Subtle means to influence behaviour

Jason Neroni, the chef and a partner in the Rose Cafe in the Venice neighbourhood of Los Angeles, said he was happy to run what he called “a commissary” for the nearby offices of Google, BuzzFeed and Snapchat — this part of the neighbourhood is known as Silicon Beach — and for self-employed people.

He sees them as the nascent regulars of tomorrow. And with 300 seats, he can afford to invest 85 to 90 cafe and patio seats in the future and still maintain a no-laptop policy in the main dining room.

He employs subtle means to influence the behaviour of working customers. Logging in for two hours of free Wi-Fi requires the user’s email address, which goes onto the Rose’s mailing list. And while people can log right back in, the expiration reminds them that it might be time to order another round.

Servers circulate to ask if they can get something else for a customer tied to his electronic devices. And Wi-Fi service ends at 5:30pm, to signal that the workday has ended and dinner service is about to begin.

Neroni tried extending the Wi-Fi until 7 one night, “as an experiment,” he said. “People looked up and figured we forgot to turn it off.

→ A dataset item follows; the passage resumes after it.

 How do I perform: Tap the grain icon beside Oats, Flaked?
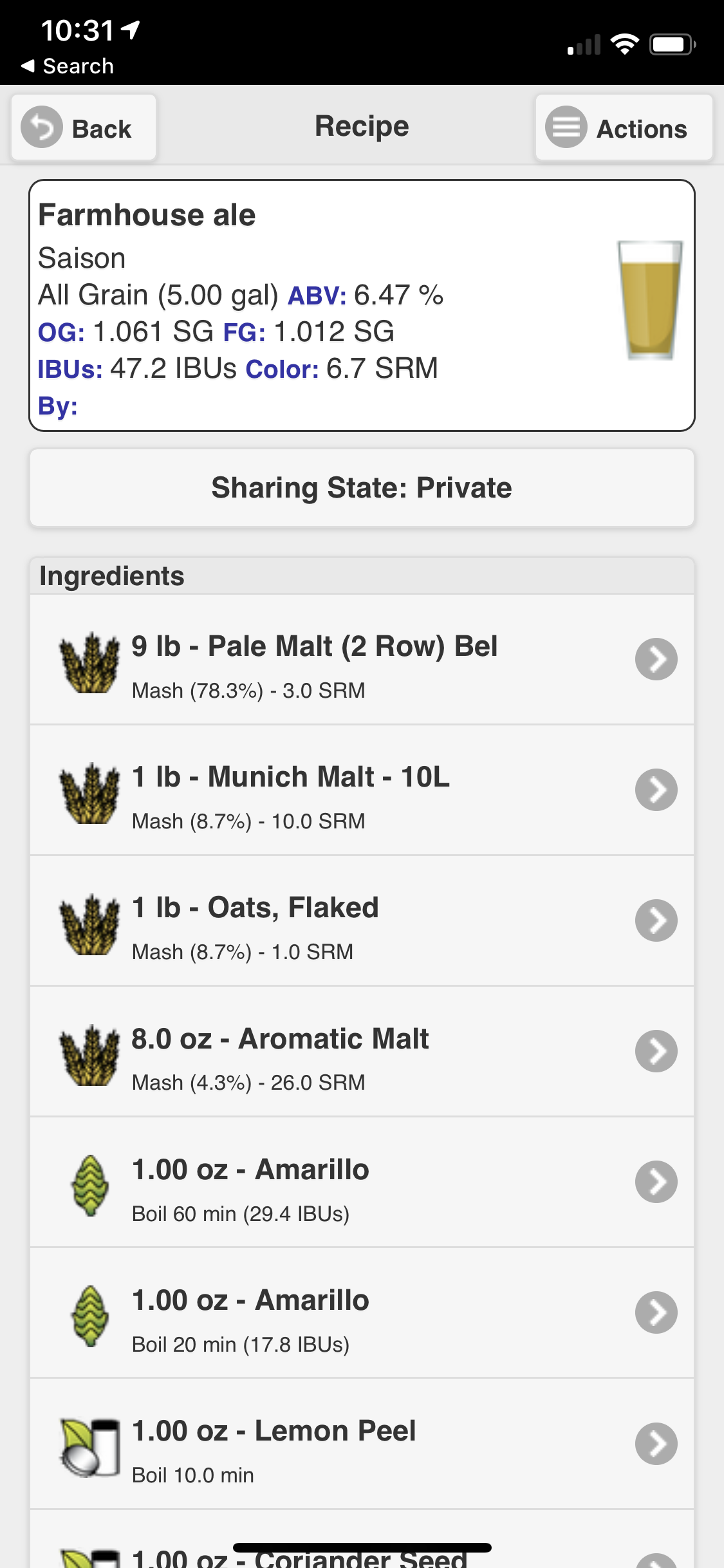coord(89,924)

And it was ‘Oh, boy,’ and a line of people carrying their open laptops into the dining room so they could keep working.” He reminded the disappointed throng of the dining-room no-laptop policy and resumed the 5:30 cut-off.

Like most cafés, the Rose doesn’t provide electrical outlets; a dwindling battery should be a sign that it’s time to go.

Some remote workers have gotten the message, and try to do their part. Jocelyn Johnson, who founded VideoInk, a digital trade publication about online video, relies on remote work sites including the Rose. She has defined a code of conduct to prove herself a good citizen.

Her self-imposed rules include working in one cafe or restaurant no more than three mornings a week, for no more than three hours at a stretch. She always orders a coffee and pastry, and frequently a lunch to go. Then she packs up and heads to another spot on her preferred list.

The only casualty of the plan is her social life, which she had hoped might include the Rose as well: She tried a weekend brunch there, only to realise that it felt too much like the office.

“I couldn’t enjoy myself,” she said. “I kept feeling that I ought to be working.”

Brian Swichkow, her frequent table mate, has no such problem.

Known to friends and colleagues as “the Rose Cafe guy” because he frequently shows up in the restaurant’s Instagram photos, Swichkow, the founder of Ghost Influence, takes his regular seat six or seven mornings a week, from which he advises clients on how to develop “digital empathy” in their online marketing.

He budgets $350 a month to cover coffee, frequent breakfasts and lunch to go if he’s headed straight to a meeting. Business lunches or drinks are always at the Rose, and yet he figures his home away from home still costs about $100 less than a shared workspace.

But there’s a big gap between a customer who invests in his remote workspace and one who rips the wallpaper to get at an outlet. Cafe owners find it difficult to define a consistent strategy without a proven, profitable relationship model.

Glanville yanked the Wi-Fi at Go Get Em Tiger, but he provides it at two other locations that are not as much of a hub for remote workers. He’ll do so again at a smaller fourth cafe opening this spring in the Highland Park neighbourhood of Los Angeles.

He can’t imagine that remote workers will find the new place a comfortable home, so he has decided to take a chance and accommodate people who want recreational access.

Still, there’s no way to know for sure if the working masses will turn up. “If they can figure out how to work squished into 15 seats with Prince blaring on the sound system,” he said, with a shrug, “more power to them.”